William J. Way - CEO, President and Director
Yes, what I'd say on -- and there's a number of different plays we have about where we over the last few years may have tested in here or tested in there. I've 2 points on that. In our focus on returns and returns now and building long-term shareholder value, we are -- they would not be prioritized in the core capital program, at least right now. I think there is -- certainly, as we build momentum in -- from last year into this year and next, opportunities for those come to pass. And then the second piece of it, which is probably more important here, is that as we go and look at any acreage we have and drill less -- drill a well, just trying to see what we can do in tests, we're -- we won't bring those to the table and talk about them until we get a program that we understand works. We've got 3.5 million acres of exploration plays scattered all over the place, some of which we can touch, some of which we really can't. And so as we kind of work through that and work around our own assets, I mean you look at our sort of focus with a lot of our exploration staff: Get in and really open up our thinking in -- around our assets, other benches, other concepts of how we produce. And as we get -- work through those, we'll bring those to the table because -- but what I don't want to do is we get a one-off well here or one-off well there and begin to sort of watch single wells. The story for this company is much grander and we look at it like that.
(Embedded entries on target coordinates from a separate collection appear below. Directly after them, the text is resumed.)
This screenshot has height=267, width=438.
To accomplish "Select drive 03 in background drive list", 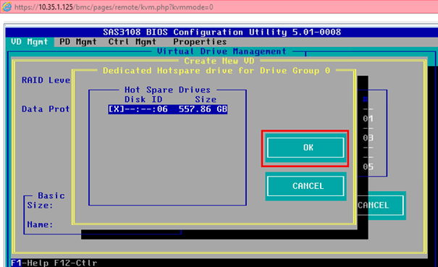I will [x=368, y=137].
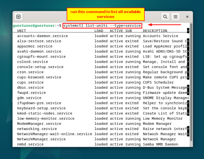Close the terminal window
Image resolution: width=204 pixels, height=159 pixels.
coord(187,17)
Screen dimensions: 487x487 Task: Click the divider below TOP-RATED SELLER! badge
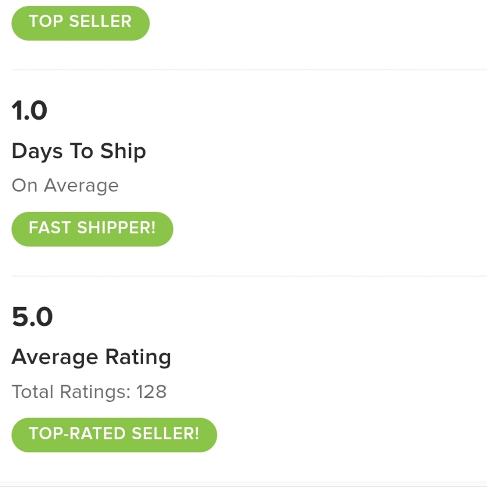pos(244,482)
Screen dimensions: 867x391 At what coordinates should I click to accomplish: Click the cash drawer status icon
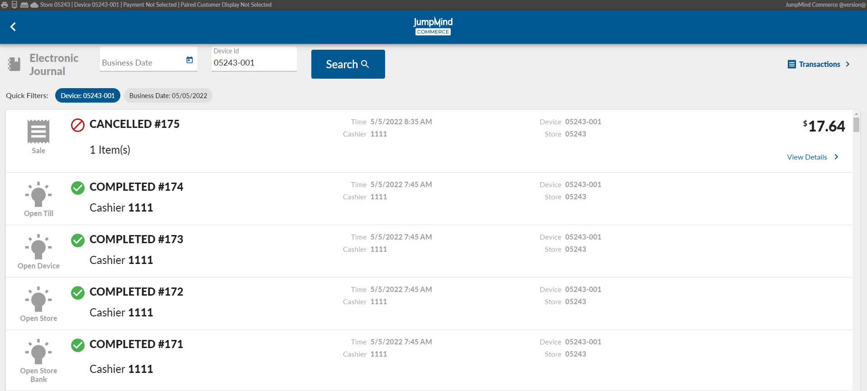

So it's all about upgrading the returns and making the portfolio as resilient as it can be to different commodity prices.
Operator
Thank you. Ladies and gentlemen, we have reached the end of our allotted time for questions. I'd like to turn the call, the floor back over to Mr. Way for closing comments.
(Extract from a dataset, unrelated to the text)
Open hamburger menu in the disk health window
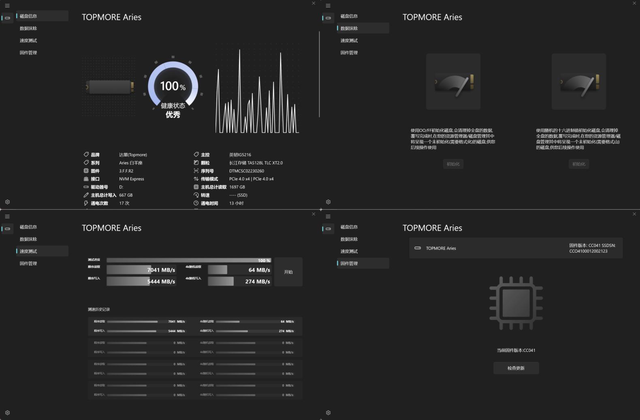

William J. Way - CEO, President and Director
Well, I want to thank everybody right off the bat, and I'll do it again later, for being here.
As you've heard today in this call, we've boldly moved ahead building on the momentum that we created last year. And we work every day to demonstrate our commitment to delivering the full potential of our premier assets as we grow shareholder value in the company. The early results on Southwest Appalachia, enhanced completions, looking good to improve margins; promising results on our first Utica well, getting us excited about the vast resource there; the Northeast Appalachian delineation and testing activities that have gone on that are yielding incredible results and strong learnings, which as a learning organization we're passing around as rapidly as we can, to be applied across the company; on early results on Moorefield, potentially adding inventory to the company; and our capital allocation flexibility and our ability to continue to work down our debt, along with other exciting news: We're confident about the progress we're making now and going forward. We've rebuilt the company to excel in a prolonged lower commodity price environment, and this was demonstrated with our strong first quarter operational results. And we expect to make additional strides to create even more value moving forward.
Combining our operational excellence, capital discipline with strengthening macro picture, we're positioned for very exciting times ahead. And I want to thank the staff. I want to thank you all for taking interest in our company but really thank the staff across the country for the efforts that they've put in and the results that they have generated.
And with that, we'll sign off. I hope you all have a great weekend. Talk soon.
Operator
Ladies and gentlemen, this does conclude today's teleconference. Thank you for your participation. You may disconnect your lines at this time, and have a wonderful day.